What would you like to see bank directors do better?
I hope it’s clear how much we value directors, particularly independent directors. They really are an important check and balance on the management structure. In my career, it comes down to the ‘M’. Capital is always important. But the ‘M’ is a very, very important component. It includes good operating management and an active and informed board of directors. The banks with strong management and strong boards are the ones that are still standing. [Editor’s Note: Curry is referring to CAMELS, an acronym for a regulatory safety and soundness rating system that evaluates Capital adequacy, Asset quality, Management, Earnings, Liquidity, and Sensitivity to market risk. Banks receive a rating in each category based on an assessment by their principal regulator.]
It seems that the level of involvement by outside directors in the operations of their institutions has never been greater because of regulations like the Sarbanes-Oxley Act, the Dodd-Frank Act and the recent federal rules on compensation risk. And because of this, it has become more difficult for banks to find qualified outside directors.
From our standpoint, independent directors are critically important. In my career, when we’ve had a problem with an institution, it’s always more effective if you have an engaged board that you can talk to and raise the issue. I’ve never seen an effective board that hasn’t done the right thing in that situation. If you have a problem, you make tough choices.
Are you expecting more of boards now than before the crisis?
I think we recognize the importance of them even more than we did. We are formally tasking boards to do things that really were tacitly understood in the past.
In what areas have you raised expectations for bank boards of directors?
They’ve got to make sure that their banks have a strong risk management culture and systems in place. They have to make sure the bank’s controls are adequate.
Directors and CEOs that I talk to say that the regulatory environment is still very intense even though the financial crisis is well behind us at this point. They feel their regulators are still being pretty tough with them, whether it’s about loan classifications, approval for mergers or capital requirements. They feel like they’re still very much under the gun. Do you feel like you still need to be tough with the industry?
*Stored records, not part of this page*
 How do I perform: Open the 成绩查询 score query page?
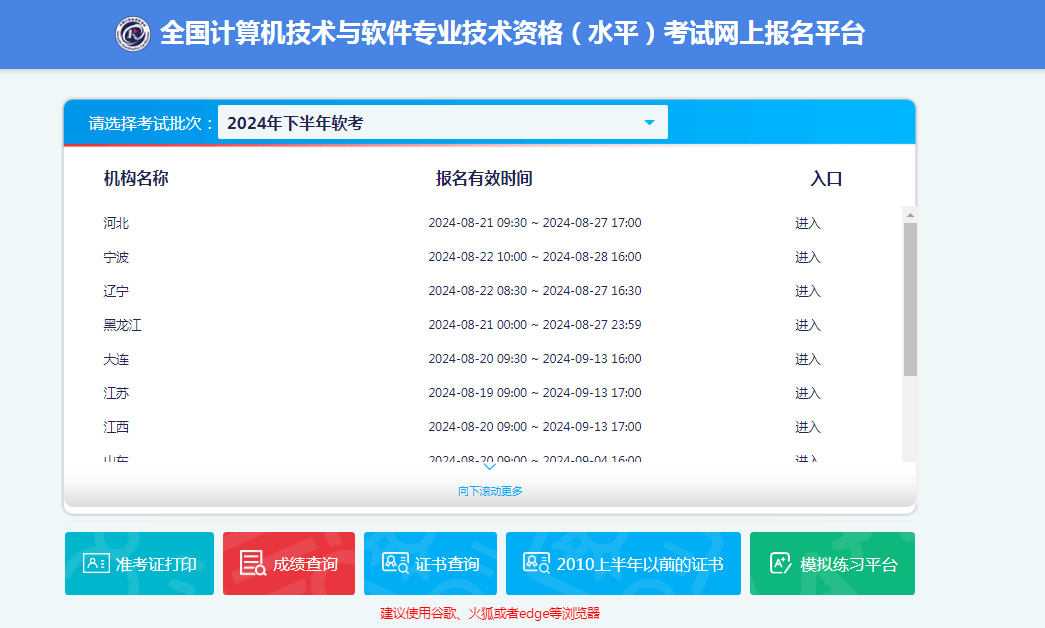click(x=289, y=563)
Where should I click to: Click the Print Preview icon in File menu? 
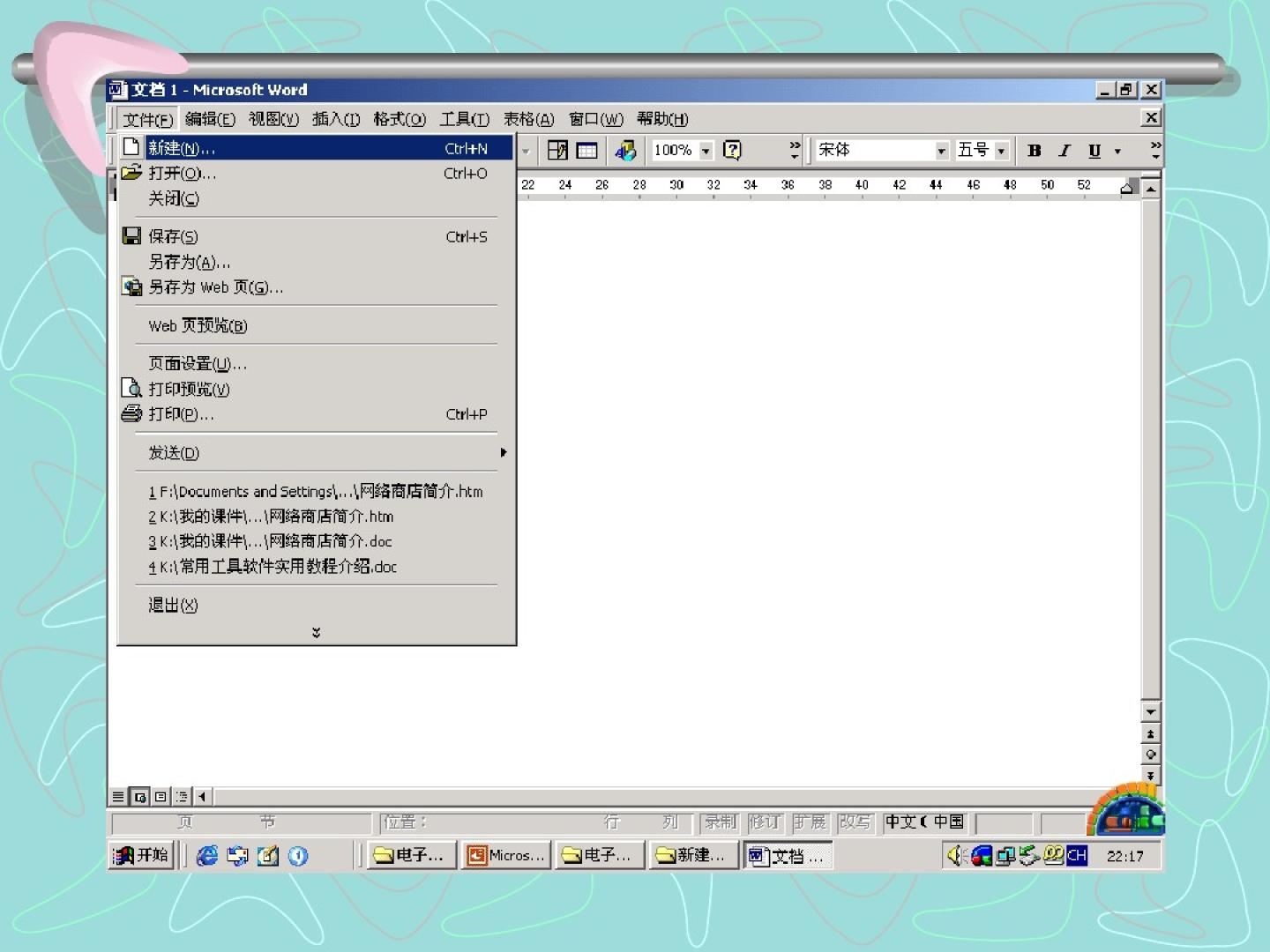(x=131, y=389)
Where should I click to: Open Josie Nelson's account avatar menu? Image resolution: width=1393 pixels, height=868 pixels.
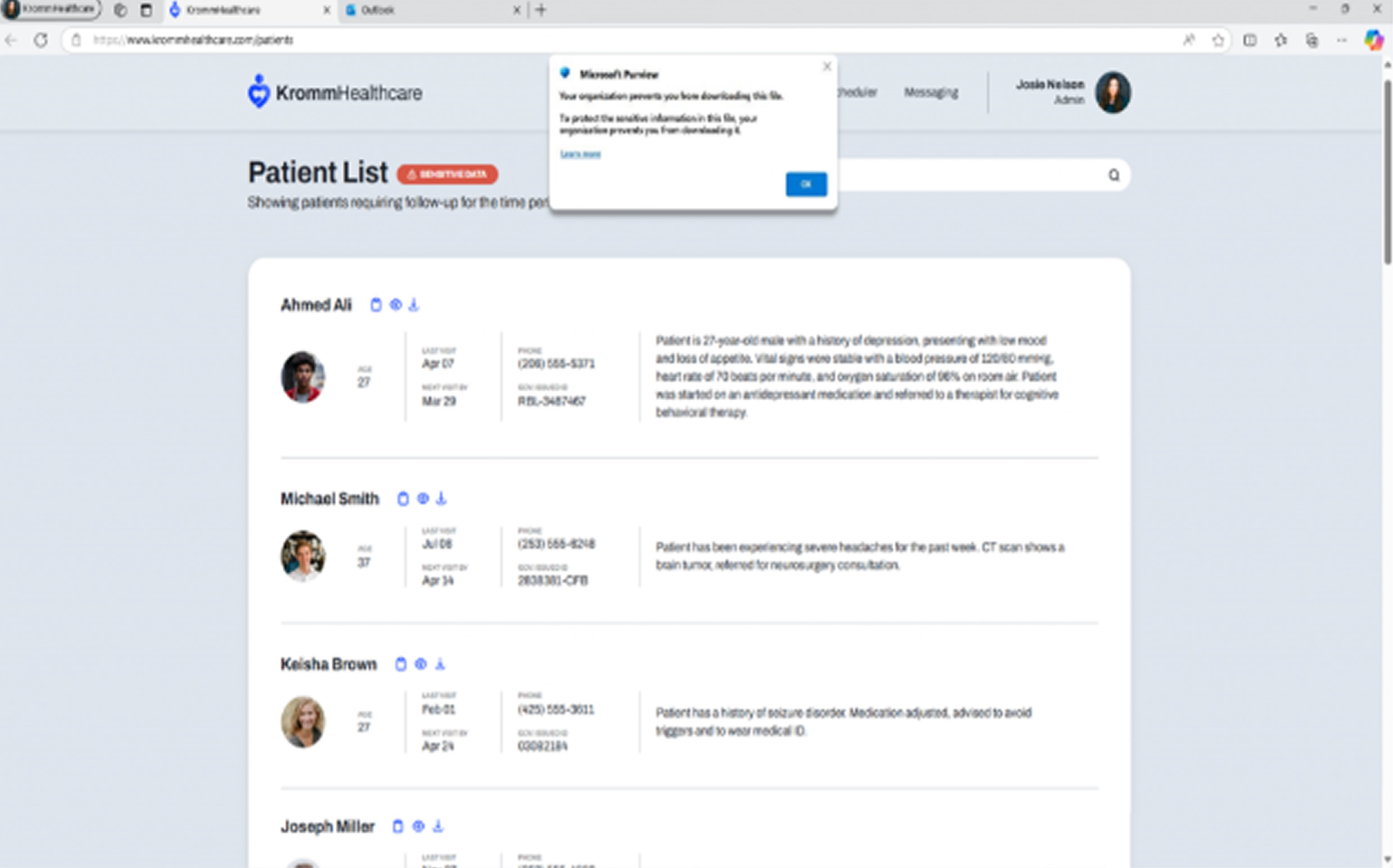point(1112,92)
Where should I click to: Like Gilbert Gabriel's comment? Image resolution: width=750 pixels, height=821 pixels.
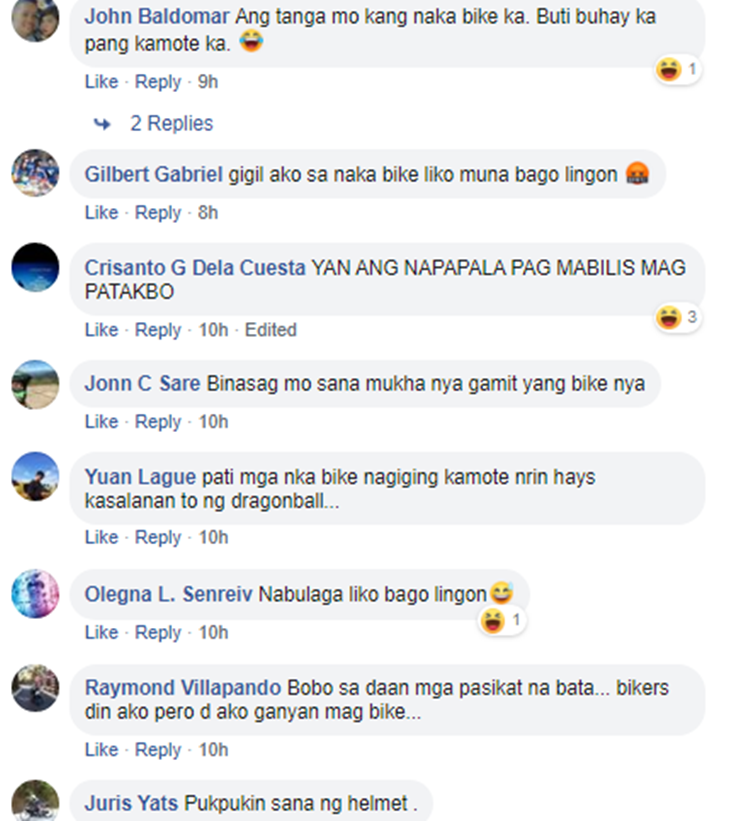click(x=102, y=213)
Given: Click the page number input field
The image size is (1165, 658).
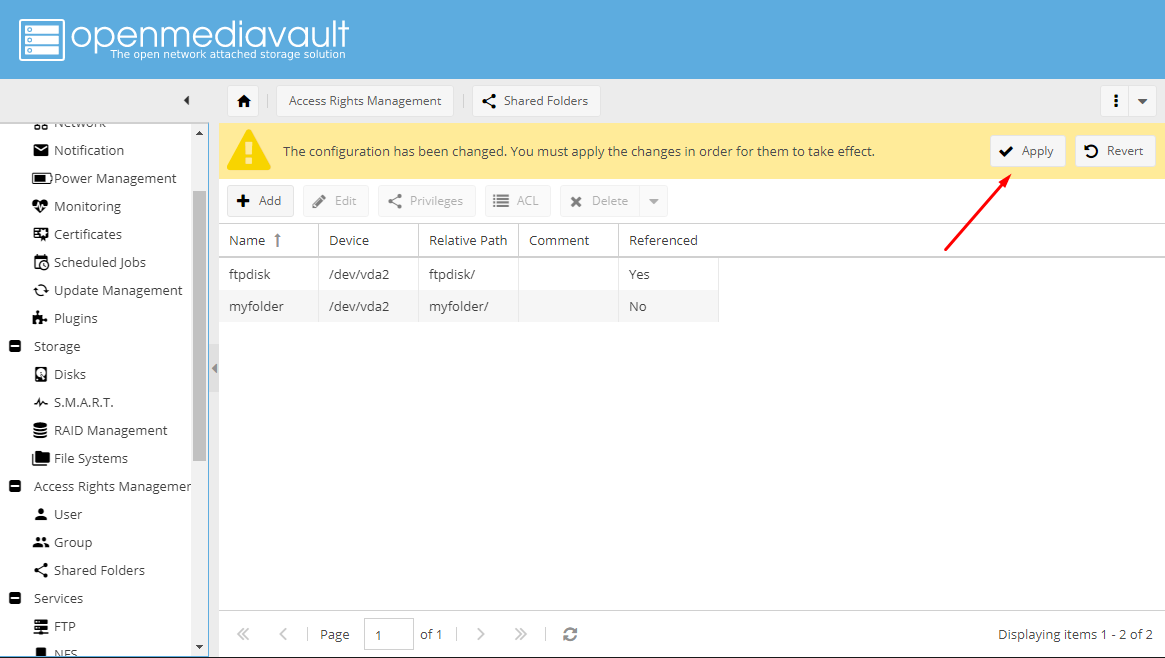Looking at the screenshot, I should coord(388,634).
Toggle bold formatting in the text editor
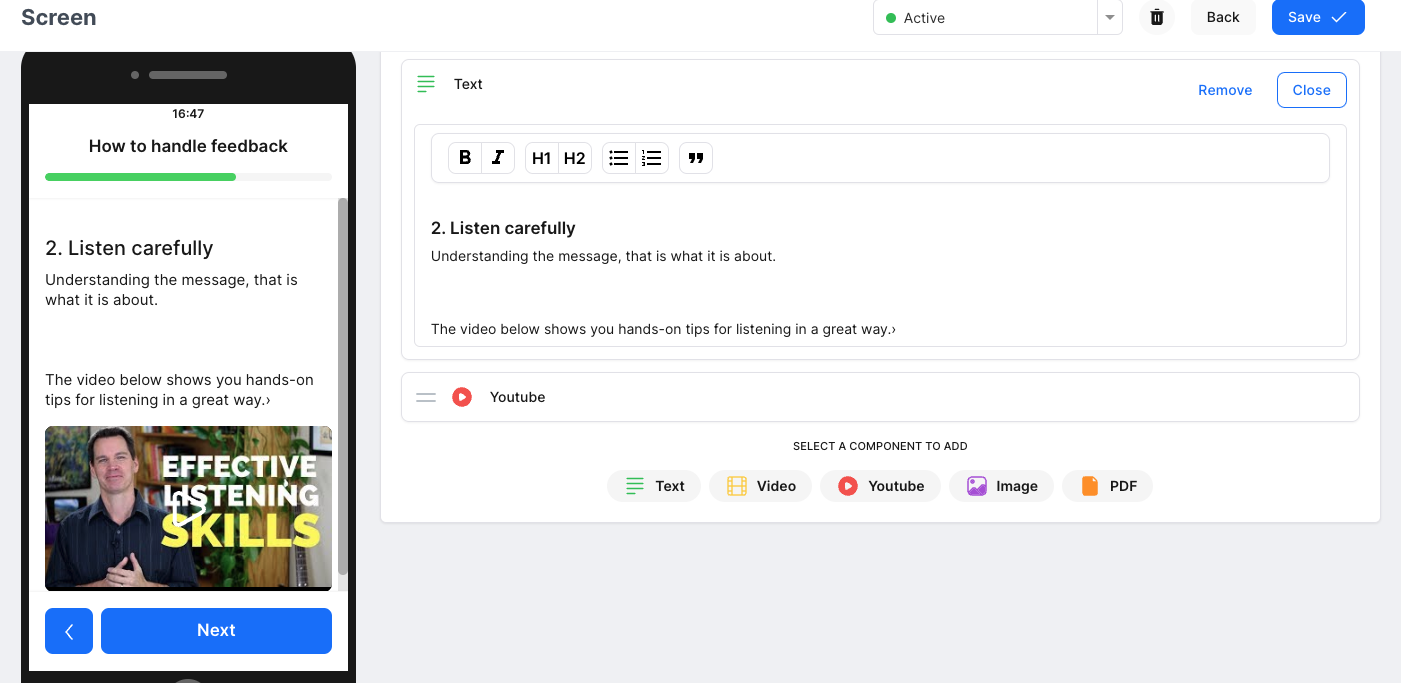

I don’t think there was ever a feeling that we needed to be tough. We need to do our job, which is to give an independent assessment of the true condition of the bank and where it stands relative to its risk. When you have an adverse economic environment, that makes it a much tougher and dynamic environment for banks and their regulators, and I think that’s what you’re talking about. I think also it’s connected to the cycle that we’ve been in. What’s different between this cycle compared to the New England downturn in the early 1990s is that you had a deep recession but also a relatively fast recovery. This is just so long and slow and there seems to be an element of serious fatigue, certainly on the part of banks and the regulators. This takes a lot out of you. And that’s why I really hope that the economy starts gaining some speed. That will do a lot to help the environment and the outlook of everyone.